Return the listing exactly as it appears, but strip out the images.

== Segment start ==

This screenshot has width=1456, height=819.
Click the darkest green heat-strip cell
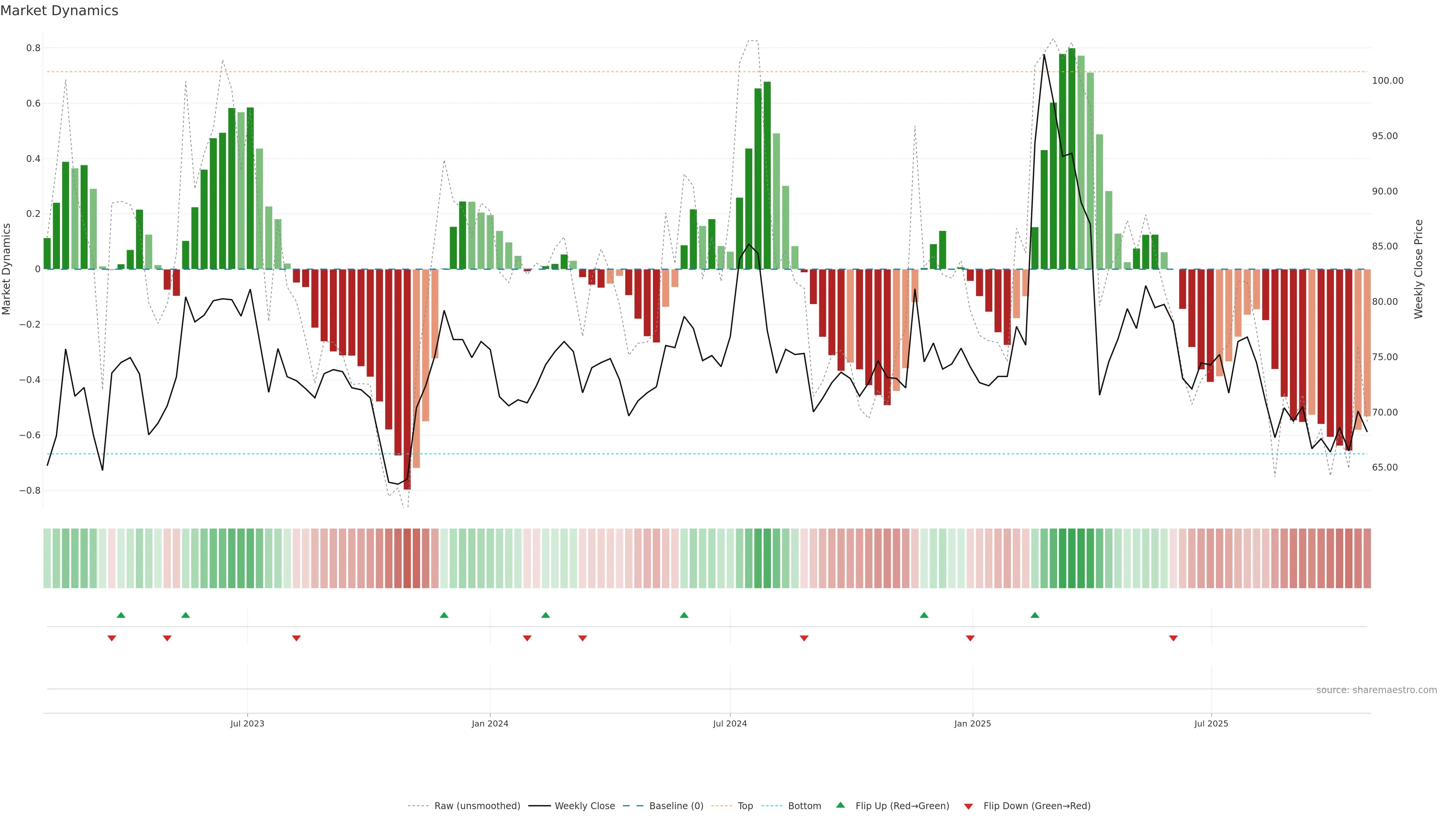pyautogui.click(x=1072, y=558)
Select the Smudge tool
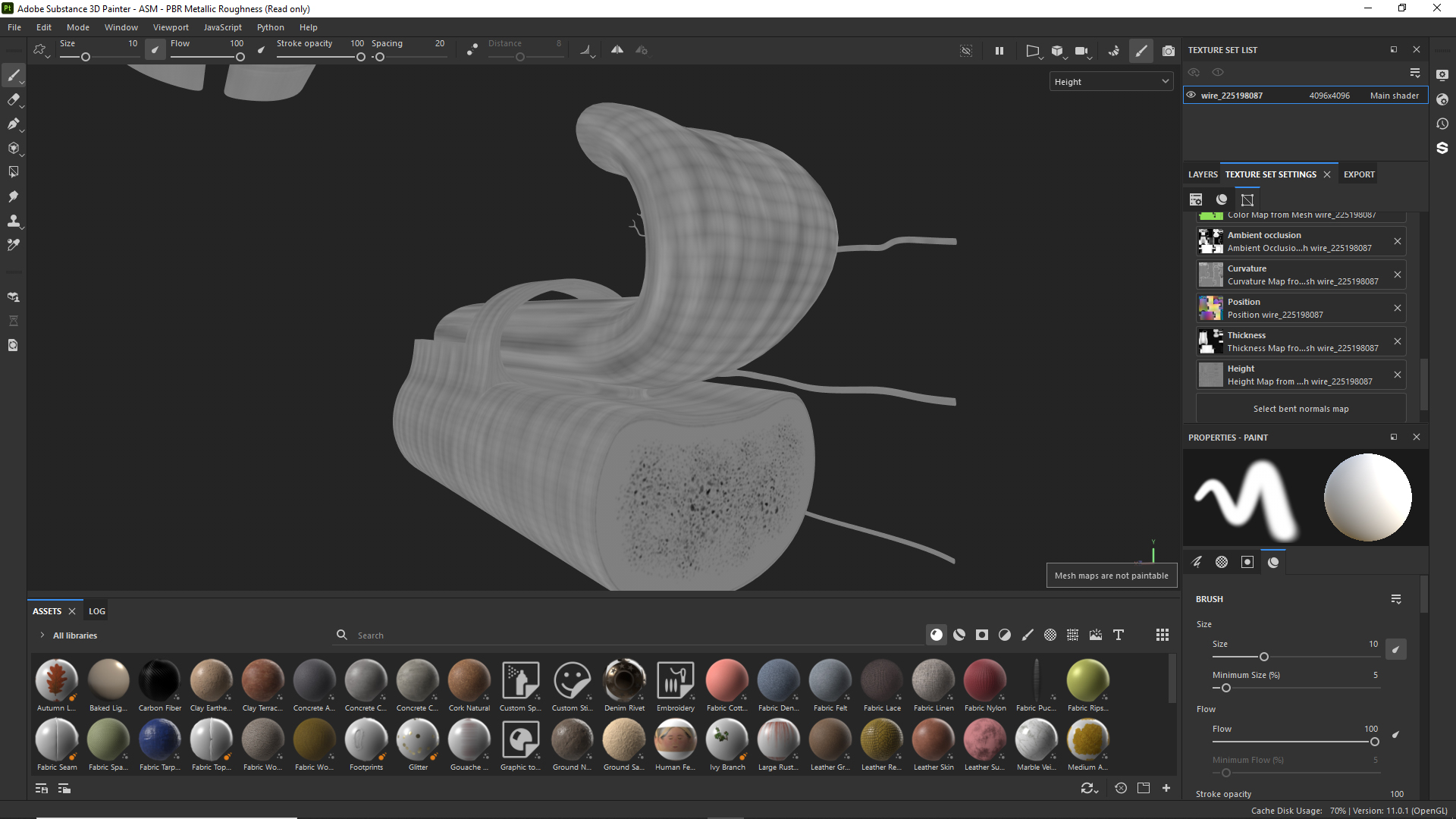The height and width of the screenshot is (819, 1456). coord(13,196)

== Segment end ==

* _Answer to this exercise_
This screenshot has width=1456, height=819.
Click the darkest green heat-strip cell
pyautogui.click(x=1072, y=558)
Select the Smudge tool
The height and width of the screenshot is (819, 1456). coord(13,196)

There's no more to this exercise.